Network Architecture¶
This document covers the network topology of a deployed gateway: which components initiate which connections, how NetworkPolicy rules implement the isolation boundary, and how to validate that isolation is correctly enforced.
Component Connection Map¶
System namespace (gmc-system)
═════════════════════════════
GMC ──(1)──▶ K8s API Server (in-cluster) ─────────────┐
│
Tenant namespace │
════════════════ │
AGC ──(2)──▶ K8s API Server (via service CIDR) ───────┘
│
└─(3)──▶ Proxy ClusterIP Service ──(4)──▶ GitHub (external)
▲
Worker Pod ──(5)─────────┘
All GitHub-bound traffic — from both the AGC and worker pods — is routed through the per-tenant egress proxy pool. Kubernetes API traffic from the AGC travels directly in-cluster and bypasses the proxy.
Connection Inventory¶
| # | Initiator | Destination | Protocol | In-cluster? | Via proxy? |
|---|---|---|---|---|---|
| 1 | GMC | K8s API server | HTTPS (443 / 6443) | Yes | No |
| 2 | AGC | K8s API server | HTTPS (443 / 6443) | Yes | No |
| 3 | AGC | Proxy ClusterIP Service | HTTPS CONNECT (8080) | Yes | — |
| 4 | Proxy pod | GitHub API endpoints (see below) | HTTPS (443) | No (egress) | — |
| 5 | Worker pod | Proxy ClusterIP Service | HTTPS CONNECT (8080) | Yes | — |
Connections (3) and (5) to the proxy are HTTPS, not plain HTTP. The GMC generates a per-tenant self-signed cert for the proxy at provisioning time and pins it into the AGC's trust store (W7 / M-5). This protects the AGC↔proxy hop from in-cluster eavesdropping or impersonation by any tenant whose pods can reach the Service ClusterIP.
The GMC also makes one additional outbound call: GET https://api.github.com/meta every 24 hours to refresh the GitHub IP ranges used in tenant NetworkPolicy egress rules. This call originates from the GMC's own egress path in the system namespace, not through any tenant's proxy pool.
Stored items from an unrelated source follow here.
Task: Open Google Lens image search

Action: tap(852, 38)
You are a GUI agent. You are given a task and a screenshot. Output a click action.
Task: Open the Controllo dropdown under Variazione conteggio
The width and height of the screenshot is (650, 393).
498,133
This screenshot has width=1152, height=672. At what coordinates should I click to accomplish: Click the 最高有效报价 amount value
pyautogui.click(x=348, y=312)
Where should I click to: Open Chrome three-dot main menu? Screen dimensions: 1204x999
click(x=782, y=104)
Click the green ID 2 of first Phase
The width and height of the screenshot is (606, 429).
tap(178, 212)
GitHub Endpoints Reached via Proxy¶
| Endpoint | Used by | Purpose |
|---|---|---|
api.github.com |
AGC | GitHub App token exchange, rerun API |
*.actions.githubusercontent.com |
AGC | Broker API (GetMessage, AcquireJob, RenewJob) |
pipelines.actions.githubusercontent.com |
Worker pod | Twirp Results Service (live log streaming) |
objects.githubusercontent.com |
Worker pod | Action source downloads |
GitHub publishes its current IP ranges at https://api.github.com/meta under the actions key. The GMC uses this list to populate proxy pod NetworkPolicy egress rules and refreshes them every 24 hours. If spec.proxy.managedNetworkPolicy is false, operators are responsible for keeping egress rules current.
NetworkPolicy Rules¶
The GMC creates three NetworkPolicy objects per tenant in the tenant namespace. The split (over a single combined policy) closes M-12 — worker pods inherit egress to the proxy and DNS only, not the Kubernetes API server. Only the AGC Deployment has API-server egress.
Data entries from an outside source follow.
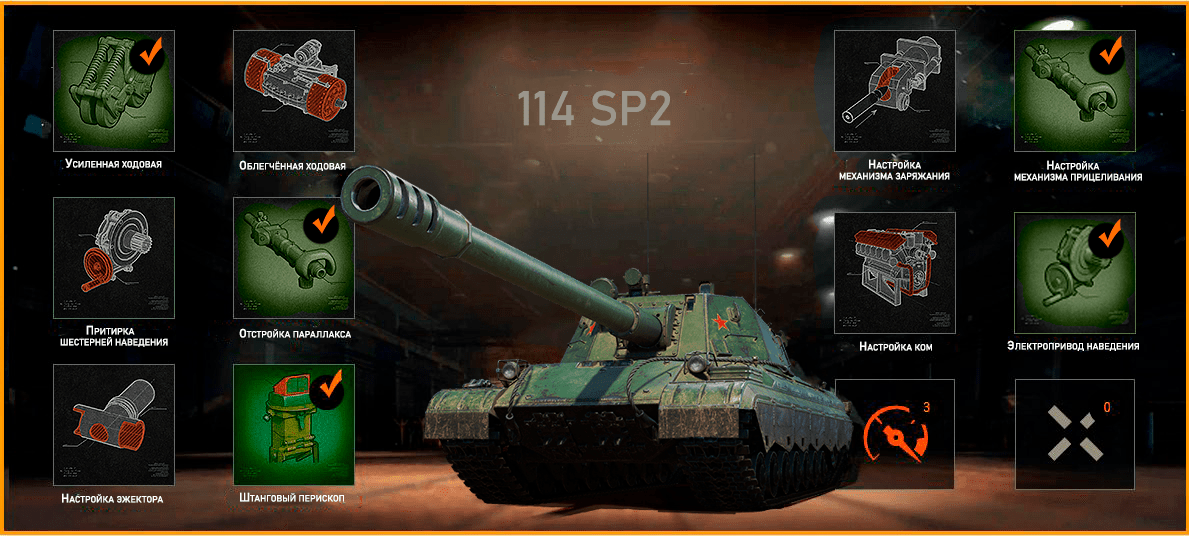Select the Усиленная ходовая equipment tile
The height and width of the screenshot is (536, 1189).
pyautogui.click(x=114, y=90)
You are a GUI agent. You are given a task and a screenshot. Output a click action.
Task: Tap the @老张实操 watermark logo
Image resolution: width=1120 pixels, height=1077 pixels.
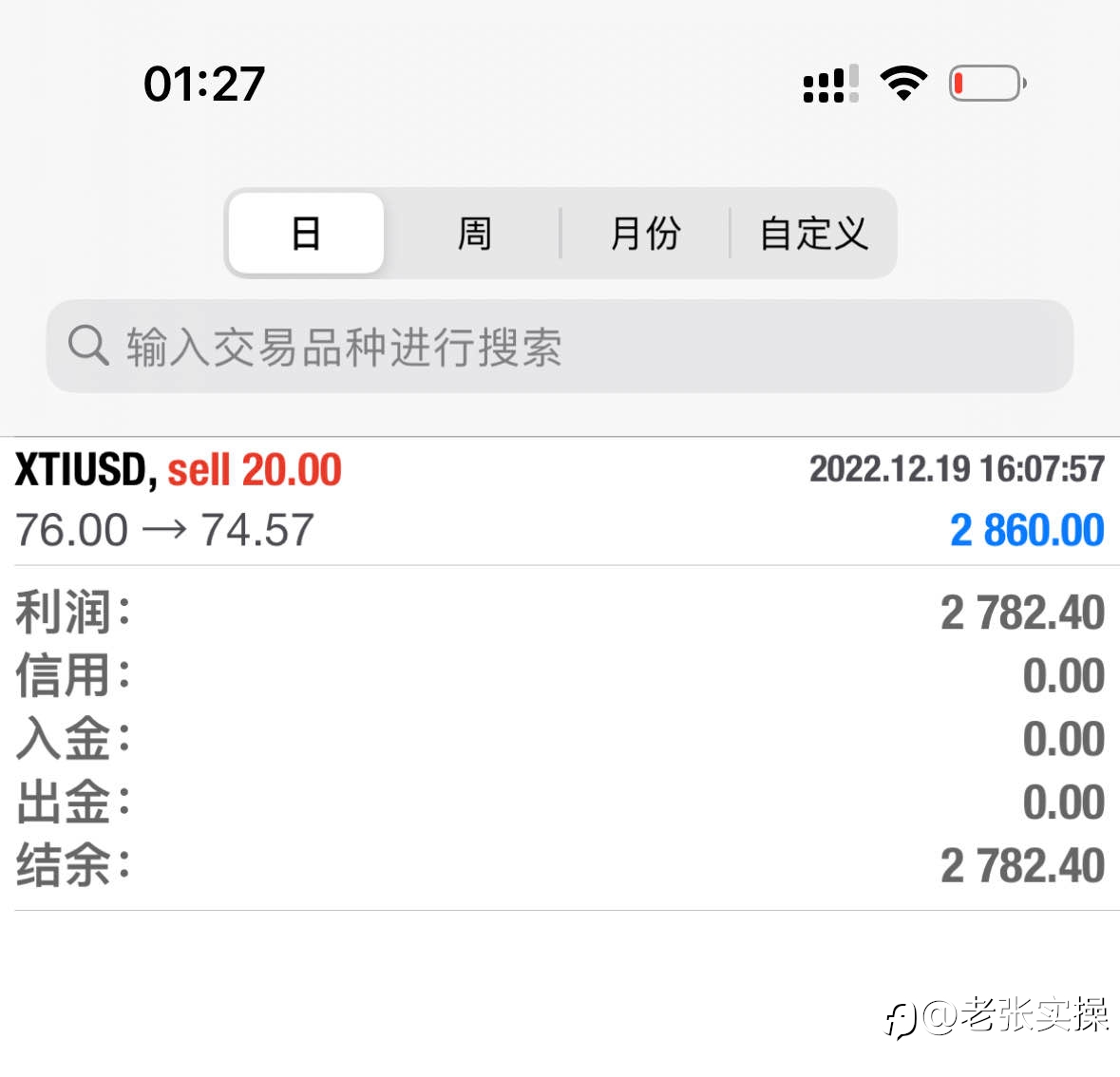click(997, 1016)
Policy 1: actions-gateway-workload — AGC and worker pods → proxy + DNS¶
Selects all "workload" pods (AGC and worker) by the actions-gateway/component: workload label. Allows egress to the proxy pods (port 8080) and DNS only. Denies all ingress.
apiVersion: networking.k8s.io/v1
kind: NetworkPolicy
metadata:
name: actions-gateway-workload
namespace: <tenant>
spec:
podSelector:
matchLabels:
actions-gateway/component: workload
policyTypes:
- Ingress
- Egress
ingress: [] # no ingress permitted
egress:
# DNS — needed for resolving the proxy Service name. Confined to cluster DNS,
# not "any resolver": an open port-53 rule is an unattributed exfiltration
# side-channel (Q105). Two OR'd peers cover both delivery paths: the kube-dns
# / CoreDNS pods in kube-system (direct path), and the link-local block
# 169.254.0.0/16 for NodeLocal DNSCache clusters where pods send DNS to a
# per-node hostNetwork cache (Q136). Link-local is non-routable, so it does
# not widen the exfil surface.
- to:
- namespaceSelector:
matchLabels:
kubernetes.io/metadata.name: kube-system
podSelector:
matchLabels:
k8s-app: kube-dns
- ipBlock:
cidr: 169.254.0.0/16
ports:
- protocol: UDP
port: 53
- protocol: TCP
port: 53
# Proxy pods — selected by PodSelector, NOT the Service ClusterIP. kube-proxy
# DNATs ClusterIP → PodIP before NetworkPolicy enforcement, so an
# `ipBlock: <ClusterIP>/32` rule never matches actual packets and silently
# drops all proxy-bound traffic (the PR #59 trap). Selecting the proxy pods
# directly matches post-DNAT destinations and survives proxy pod churn from
# rolling updates and HPA scaling.
- to:
- podSelector:
matchLabels:
app: actions-gateway-proxy
ports:
- port: 8080
protocol: TCP
Policy 2: actions-gateway-controller — AGC → Kubernetes API server¶
Selects the AGC Deployment pods by app: actions-gateway-controller. Adds (additively) egress to the Kubernetes API server on ports 443 and 6443. Worker pods do not match this selector and so have no API-server egress.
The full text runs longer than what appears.